"Stay Home Theater"、第4弾。小説のストーリーが面白かったので、映画も観てみた。音楽を題材にした小説だから、音楽でも楽しんでみたかったし、実際の演奏がどのように映像作品に落とし込まれるかという点にも興味があった。
観てよかった。いい作品だった。
登場人物を絞ったのは奏功している。映像作品は文字だけの小説に比べて、多くの情報量を詰め込めるけれど、詰め込み過ぎると散漫になる。
原作が長編の場合、削らなければならないエピソードや人物が出てくる。映画化は減算の作業ということがよくわかった。
裏を返せば、小説はどこまでも細部を書き込むことができる。映画を見てから小説の方の出来栄えを見直した。音がしなくても、音楽が聴こえる小説だった。
出てこない人物は、奏、塵の父親、綿貫先生、華道の先生⋯⋯…。
小説ではたくさんの人物が登場するが、バランスよく登場し、性格やコンクールに対する思いも細やかに書かれていた。恩田陸の筆力には感心する。
クラシック音楽の素養がまったくないので"現物"の音楽が流れる映画よりも"言葉"の表現で楽しむ小説の方が空想が広がった気がする。
一方、映画では栄伝亜夜の葛藤と復活に物語の焦点を絞った。小説のなかでも印象に残る場面を拾い上げ、丁寧に映像化している。その結果、メリハリのある作品になっている。
亜夜に焦点を絞ると、物語は母親と師との死別を乗り越えた"PTG story"として見ることもできるかもしれない。でも、この作品は、とくに小説の方はそこに重きをおかず、若者たちの切磋琢磨を軸にした。そのおかげで安易な"soap drama"にならずに「青春群像小説」になりえた。
ただ、登場人物の関係や亜夜の葛藤が映画を先に観た人にどれだけ伝わるか、小説を先に読んでしまった私にはわからない。マサルの位置が曖昧で弱いかもしれない。
小説ではマサルと塵、二人の演奏に後押しされて亜夜は「進化」していく。しかもマサルは技術でも音楽性でもすでに超一流。だからあの結末になった。映画ではその役割を塵一人に寄せているため、マサルの影が薄い。
人物以外にも、映画では削られている場面やエピソードも多い。
そもそも、「音楽を広いところへ連れ出す」という原作の鍵になるメッセージが「世界が鳴っている」に変わっている。この時点で映画は小説とは別の作品と見るべきかもしれない。

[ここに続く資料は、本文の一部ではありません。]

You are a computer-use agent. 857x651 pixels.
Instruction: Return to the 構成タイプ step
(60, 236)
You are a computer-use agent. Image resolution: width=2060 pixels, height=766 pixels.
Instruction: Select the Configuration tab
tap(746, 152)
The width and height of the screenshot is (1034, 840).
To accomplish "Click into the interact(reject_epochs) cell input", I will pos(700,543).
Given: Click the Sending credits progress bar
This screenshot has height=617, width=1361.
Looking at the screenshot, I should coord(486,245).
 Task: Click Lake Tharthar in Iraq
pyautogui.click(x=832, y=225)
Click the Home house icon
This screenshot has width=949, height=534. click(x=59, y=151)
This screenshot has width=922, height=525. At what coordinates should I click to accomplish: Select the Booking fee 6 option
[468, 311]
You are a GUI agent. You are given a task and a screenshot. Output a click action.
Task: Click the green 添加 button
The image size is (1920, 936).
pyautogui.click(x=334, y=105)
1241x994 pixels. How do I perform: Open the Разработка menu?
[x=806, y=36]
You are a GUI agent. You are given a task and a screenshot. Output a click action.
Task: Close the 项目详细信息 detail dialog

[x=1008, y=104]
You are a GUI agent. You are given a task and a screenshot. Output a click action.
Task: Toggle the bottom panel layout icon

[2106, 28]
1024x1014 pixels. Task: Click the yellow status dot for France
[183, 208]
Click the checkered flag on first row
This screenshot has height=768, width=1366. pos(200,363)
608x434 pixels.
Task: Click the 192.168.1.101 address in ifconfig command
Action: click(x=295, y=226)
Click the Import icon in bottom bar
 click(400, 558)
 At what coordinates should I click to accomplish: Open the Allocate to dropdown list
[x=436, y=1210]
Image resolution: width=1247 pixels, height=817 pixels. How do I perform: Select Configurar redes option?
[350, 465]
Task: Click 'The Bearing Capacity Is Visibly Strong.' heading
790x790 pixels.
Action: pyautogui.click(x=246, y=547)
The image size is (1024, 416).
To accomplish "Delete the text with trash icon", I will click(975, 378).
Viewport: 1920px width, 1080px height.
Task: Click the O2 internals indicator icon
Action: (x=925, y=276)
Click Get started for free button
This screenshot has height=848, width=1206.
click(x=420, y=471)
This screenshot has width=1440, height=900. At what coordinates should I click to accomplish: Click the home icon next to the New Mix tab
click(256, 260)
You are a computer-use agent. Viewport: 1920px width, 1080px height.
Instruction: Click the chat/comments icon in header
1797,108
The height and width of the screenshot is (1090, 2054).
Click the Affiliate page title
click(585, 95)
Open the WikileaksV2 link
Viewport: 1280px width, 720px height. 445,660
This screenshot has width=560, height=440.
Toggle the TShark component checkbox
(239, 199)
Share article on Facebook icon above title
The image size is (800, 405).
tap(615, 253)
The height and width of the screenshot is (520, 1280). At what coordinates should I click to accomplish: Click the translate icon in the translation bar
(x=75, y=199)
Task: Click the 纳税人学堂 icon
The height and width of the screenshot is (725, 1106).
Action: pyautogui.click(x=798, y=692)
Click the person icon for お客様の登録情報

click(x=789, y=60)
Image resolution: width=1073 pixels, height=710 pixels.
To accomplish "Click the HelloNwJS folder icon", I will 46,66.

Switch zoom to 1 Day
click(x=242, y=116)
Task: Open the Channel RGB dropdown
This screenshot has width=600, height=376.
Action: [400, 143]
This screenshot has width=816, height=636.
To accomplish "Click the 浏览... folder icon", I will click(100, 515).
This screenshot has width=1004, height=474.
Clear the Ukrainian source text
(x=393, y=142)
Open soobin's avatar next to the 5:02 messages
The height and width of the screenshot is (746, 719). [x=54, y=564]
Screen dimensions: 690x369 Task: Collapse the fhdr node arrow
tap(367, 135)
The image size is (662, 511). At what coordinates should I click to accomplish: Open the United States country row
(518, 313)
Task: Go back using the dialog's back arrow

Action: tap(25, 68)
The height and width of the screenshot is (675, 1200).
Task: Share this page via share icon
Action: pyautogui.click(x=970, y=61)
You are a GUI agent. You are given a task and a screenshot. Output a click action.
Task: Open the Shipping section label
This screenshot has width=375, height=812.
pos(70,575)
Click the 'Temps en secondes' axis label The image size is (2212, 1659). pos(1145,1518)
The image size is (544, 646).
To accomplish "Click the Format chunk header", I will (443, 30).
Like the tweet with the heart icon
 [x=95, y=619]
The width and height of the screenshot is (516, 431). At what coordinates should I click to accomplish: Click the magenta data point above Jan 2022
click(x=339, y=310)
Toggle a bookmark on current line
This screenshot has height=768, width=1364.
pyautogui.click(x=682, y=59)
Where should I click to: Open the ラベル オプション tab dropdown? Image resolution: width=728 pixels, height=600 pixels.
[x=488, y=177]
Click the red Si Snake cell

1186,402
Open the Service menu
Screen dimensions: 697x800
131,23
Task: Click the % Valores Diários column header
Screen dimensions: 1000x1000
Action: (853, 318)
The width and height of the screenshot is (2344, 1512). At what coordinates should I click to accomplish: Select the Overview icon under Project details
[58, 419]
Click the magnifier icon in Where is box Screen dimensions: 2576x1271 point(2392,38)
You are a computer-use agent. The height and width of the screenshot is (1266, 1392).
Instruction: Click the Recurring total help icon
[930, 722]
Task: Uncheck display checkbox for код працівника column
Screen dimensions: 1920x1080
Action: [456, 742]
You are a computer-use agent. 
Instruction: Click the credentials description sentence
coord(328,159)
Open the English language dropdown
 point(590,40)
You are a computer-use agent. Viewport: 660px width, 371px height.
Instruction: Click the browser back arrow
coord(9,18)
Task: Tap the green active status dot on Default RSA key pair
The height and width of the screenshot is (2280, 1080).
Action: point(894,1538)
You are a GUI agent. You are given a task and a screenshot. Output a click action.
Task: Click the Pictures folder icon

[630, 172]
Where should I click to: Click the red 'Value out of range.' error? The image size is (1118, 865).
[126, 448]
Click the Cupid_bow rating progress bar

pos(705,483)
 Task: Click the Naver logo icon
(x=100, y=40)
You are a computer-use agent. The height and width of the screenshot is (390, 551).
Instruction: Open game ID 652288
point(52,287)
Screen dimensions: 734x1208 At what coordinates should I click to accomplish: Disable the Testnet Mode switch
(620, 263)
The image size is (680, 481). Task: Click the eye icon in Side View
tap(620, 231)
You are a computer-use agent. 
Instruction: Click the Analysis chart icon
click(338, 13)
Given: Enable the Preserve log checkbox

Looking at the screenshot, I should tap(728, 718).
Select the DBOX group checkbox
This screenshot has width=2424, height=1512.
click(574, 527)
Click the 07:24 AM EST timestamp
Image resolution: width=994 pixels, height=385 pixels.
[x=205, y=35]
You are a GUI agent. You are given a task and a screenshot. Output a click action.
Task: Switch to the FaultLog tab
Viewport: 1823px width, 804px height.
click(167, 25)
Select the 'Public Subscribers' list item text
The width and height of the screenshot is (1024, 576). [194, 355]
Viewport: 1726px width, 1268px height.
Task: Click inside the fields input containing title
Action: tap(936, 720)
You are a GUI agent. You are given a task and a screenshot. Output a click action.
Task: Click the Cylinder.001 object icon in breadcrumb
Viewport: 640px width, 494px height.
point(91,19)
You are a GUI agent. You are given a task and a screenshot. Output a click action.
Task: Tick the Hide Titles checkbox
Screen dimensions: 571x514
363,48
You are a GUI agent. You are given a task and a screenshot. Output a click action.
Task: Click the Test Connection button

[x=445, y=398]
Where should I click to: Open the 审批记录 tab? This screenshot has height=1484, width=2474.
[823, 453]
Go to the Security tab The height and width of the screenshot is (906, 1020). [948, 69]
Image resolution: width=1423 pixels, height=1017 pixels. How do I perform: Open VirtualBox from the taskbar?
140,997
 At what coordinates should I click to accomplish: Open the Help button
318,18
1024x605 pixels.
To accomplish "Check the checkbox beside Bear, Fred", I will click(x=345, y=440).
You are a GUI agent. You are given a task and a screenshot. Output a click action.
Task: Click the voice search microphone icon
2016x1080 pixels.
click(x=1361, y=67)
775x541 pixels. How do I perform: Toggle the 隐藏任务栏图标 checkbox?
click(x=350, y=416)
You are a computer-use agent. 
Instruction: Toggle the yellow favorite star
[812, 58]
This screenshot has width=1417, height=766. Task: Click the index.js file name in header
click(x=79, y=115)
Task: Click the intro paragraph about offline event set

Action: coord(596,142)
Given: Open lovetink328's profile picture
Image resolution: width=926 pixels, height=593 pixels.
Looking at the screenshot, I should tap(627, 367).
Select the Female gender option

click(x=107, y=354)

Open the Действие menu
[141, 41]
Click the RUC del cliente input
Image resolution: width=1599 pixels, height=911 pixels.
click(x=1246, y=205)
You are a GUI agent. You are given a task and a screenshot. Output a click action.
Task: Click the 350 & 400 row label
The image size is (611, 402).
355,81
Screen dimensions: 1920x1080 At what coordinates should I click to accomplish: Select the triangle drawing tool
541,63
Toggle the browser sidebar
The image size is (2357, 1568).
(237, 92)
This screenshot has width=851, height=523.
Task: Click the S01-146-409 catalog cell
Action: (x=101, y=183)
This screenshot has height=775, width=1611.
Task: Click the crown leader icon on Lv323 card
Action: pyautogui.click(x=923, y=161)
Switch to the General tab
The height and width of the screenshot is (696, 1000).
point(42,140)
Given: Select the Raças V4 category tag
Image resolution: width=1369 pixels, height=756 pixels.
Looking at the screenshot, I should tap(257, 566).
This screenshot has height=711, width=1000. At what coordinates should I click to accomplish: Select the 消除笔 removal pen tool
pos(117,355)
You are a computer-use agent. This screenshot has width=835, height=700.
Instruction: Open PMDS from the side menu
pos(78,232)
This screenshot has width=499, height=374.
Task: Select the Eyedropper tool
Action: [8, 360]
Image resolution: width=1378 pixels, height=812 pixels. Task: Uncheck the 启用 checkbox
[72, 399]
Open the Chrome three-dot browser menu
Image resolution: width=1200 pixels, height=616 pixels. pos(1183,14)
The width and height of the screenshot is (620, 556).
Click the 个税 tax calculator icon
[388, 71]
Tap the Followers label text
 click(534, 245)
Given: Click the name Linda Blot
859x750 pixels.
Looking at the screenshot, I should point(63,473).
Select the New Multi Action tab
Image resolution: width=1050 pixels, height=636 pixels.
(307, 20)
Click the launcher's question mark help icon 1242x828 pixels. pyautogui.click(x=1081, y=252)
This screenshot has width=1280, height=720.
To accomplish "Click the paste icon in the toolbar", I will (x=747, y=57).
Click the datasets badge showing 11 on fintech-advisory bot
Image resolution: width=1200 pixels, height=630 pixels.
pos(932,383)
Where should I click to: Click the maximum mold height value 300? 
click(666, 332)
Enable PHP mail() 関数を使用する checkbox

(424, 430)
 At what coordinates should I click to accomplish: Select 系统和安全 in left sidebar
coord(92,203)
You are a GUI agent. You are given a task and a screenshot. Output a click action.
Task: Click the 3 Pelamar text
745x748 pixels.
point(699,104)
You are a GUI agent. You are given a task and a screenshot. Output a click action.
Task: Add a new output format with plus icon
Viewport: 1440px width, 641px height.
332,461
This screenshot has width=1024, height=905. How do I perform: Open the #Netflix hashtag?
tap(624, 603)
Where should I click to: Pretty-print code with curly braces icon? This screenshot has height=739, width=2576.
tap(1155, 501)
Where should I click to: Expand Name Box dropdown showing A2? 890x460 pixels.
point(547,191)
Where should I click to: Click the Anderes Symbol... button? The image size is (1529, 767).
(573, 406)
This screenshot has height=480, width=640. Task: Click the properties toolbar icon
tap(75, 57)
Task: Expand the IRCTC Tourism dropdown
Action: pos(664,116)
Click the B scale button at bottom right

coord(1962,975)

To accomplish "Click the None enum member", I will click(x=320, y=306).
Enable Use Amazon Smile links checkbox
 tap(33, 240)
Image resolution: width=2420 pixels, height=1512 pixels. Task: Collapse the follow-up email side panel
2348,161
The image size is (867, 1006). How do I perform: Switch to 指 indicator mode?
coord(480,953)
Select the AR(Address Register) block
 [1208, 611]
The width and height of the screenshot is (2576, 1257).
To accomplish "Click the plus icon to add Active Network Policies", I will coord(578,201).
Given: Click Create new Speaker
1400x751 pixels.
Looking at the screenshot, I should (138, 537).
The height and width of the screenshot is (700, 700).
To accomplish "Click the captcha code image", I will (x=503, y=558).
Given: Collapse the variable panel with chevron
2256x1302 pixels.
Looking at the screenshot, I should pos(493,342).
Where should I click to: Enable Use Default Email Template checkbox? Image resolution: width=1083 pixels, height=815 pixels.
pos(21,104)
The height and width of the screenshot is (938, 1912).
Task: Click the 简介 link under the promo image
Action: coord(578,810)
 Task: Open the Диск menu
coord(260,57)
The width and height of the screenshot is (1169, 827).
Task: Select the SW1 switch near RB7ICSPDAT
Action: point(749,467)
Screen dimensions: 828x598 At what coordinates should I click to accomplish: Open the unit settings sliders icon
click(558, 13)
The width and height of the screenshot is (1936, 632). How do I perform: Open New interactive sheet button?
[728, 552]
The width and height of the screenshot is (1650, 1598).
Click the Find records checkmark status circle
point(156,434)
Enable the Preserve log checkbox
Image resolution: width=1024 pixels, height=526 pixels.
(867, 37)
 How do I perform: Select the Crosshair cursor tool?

個人的には、小説のなかで一番印象に残った場面ーー見知らぬ間柄のはずの明石と亜夜の二人が抱擁して号泣する場面ーーがなかったので残念だった。
本選でマサルが演奏しているあいだ、「客席で観てる」と言ったはずの亜夜はロビーで液晶画面で演奏を見ている。なぜだろう。そこへ明石が現れる。彼が「ピアノが好きだ」と素直に発した言葉を受けて亜夜は「私にはできない」と涙を流す。そして、彼女は音楽から「逃亡」しようとする。この場面は小説にはない。小説では、亜夜は二人の天才の演奏に刺激を受けながら、後退りすることなく一歩ずつ前へ進んでいく。
映画では、亜夜が死別という逆境や音楽界への再挑戦というプレッシャーに、一度は負けそうになりながらも打ち克つ姿を映したかったのだろう。小説を読んでから観ると、亜夜が足を止めてしまうことに戸惑う。一日一日と彼女は進化するし、それは三枝子の台詞で読者にも伝えられているから。
出会ったばかりの間柄の薄い他人の前で号泣してしまう場面で、亜夜が思わず明石の胸にすがりついてしまう、という展開ではどうだっただろう。
あなたなら大丈夫、きっとできる
そんな台詞を明石に言ってもらいたかった。その言葉を聞いて、涙を拭いステージへ向かう亜夜⋯⋯…。
まったく勝手に別の展開を妄想してしまった。